Und dann macht die Regierung auch noch in nur zwei Wochen ein neues Klimaschutzgesetz (KSG), das sich sehen lassen kann. Geht doch.

„Geht ja gar nicht“, höre ich Sie rufen: Das Gesetz kommt zu spät; es hat nur Ziele, keine Maßnahmen; die Regierung musste erst vom Verfassungsgericht dazu verdonnert werden; es ist nicht konform mit dem Pariser Abkommen.

Stimmt, stimmt, stimmt, stimmt nicht. Das mit dem Pariser Abkommen ist komplizierter, als es manchmal Fridays for Future darstellt, denn Deutschland hat sich dort keineswegs direkt verpflichtet, vor 2050 klimaneutral zu sein, um 1,5 Grad zu halten. Die genauen Paris-Pflichten sind absichtlich unscharf gehalten. Aber egal: All die anderen Punkte sind völlig korrekt. Und trotzdem ist das KSG ein Grund zum Feiern. Warum nicht gleich so? Geht doch!

Mehr geht kaum

Noch vor drei Jahren, als die Verhandlungen zum Kohleausstieg tobten, noch vor zwei Jahren, als das KSG für die CDU/CSU „Öko-Planwirtschaft“ war und noch vor einem Jahr, als es in der Coronakrise Wichtigeres zu tun gab, hätte ich für so ein Gesetz meine Oma verkauft und den Opa gleich noch dazu: die Pflicht und der Pfad für alle kommenden Regierungen, bis 2045 bei null Emissionen zu landen – abgesichert durch das höchste deutsche Gericht. Mehr geht kaum. Aber nicht nur in der Klimawissenschaft gibt es „shifting baselines“, also die Verschiebung der Maßstäbe – auch beim Klimaprotest ist heute unannehmbar, was gestern noch unerreichbar schien.

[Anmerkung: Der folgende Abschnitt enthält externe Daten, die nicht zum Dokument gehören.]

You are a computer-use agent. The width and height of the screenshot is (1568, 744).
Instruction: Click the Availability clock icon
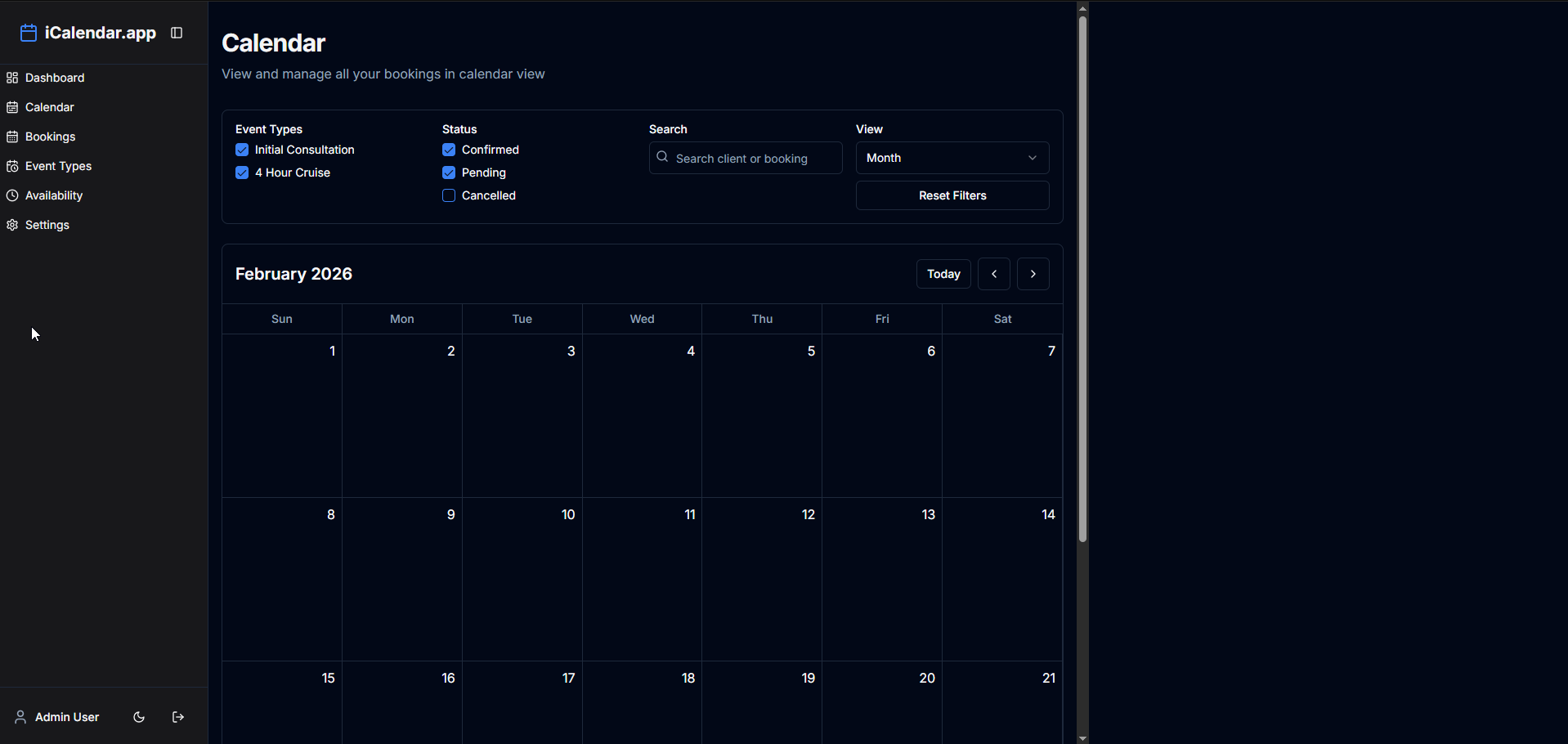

Das ist verständlich. Der Klimawandel galoppiert uns davon, und nichts ist deshalb im politischen Prozess wichtiger als der Stachel im Fleisch der Politik: die erfolgreichste deutsche Umweltbewegung, die „Fridays“. Gut, dass sie weiterhin nerven. Aber wer Erfolge nicht sehen und feiern kann, der verliert den Fokus und den Bezug zur Realität. Und er nimmt den Mitkämpfenden ihren wichtigsten Rohstoff: den Mut und die Hoffnung auf Veränderung.

Wer seine Vorräte daran aufstocken will, könnte sich dieser Tage beim Ökumenischen Kirchentag umsehen, bei vielen klugen und ermunternden Leuten und Debatten. Begonnen hat die Veranstaltung an Christi Himmelfahrt. Daran muss man nicht glauben. Mir würde es ja schon reichen, wenn wir unsere gemeinsame Höllenfahrt verhindern könnten.

Wir sollten uns keine falsche Hoffnungen machen. Dagegen hilft Einsicht in das Nötige. Aber wir sollten auch den Blick auf das Mögliche richten. Denn wenn „Geht doch“ nicht mehr gilt, dann geht bald gar nichts mehr.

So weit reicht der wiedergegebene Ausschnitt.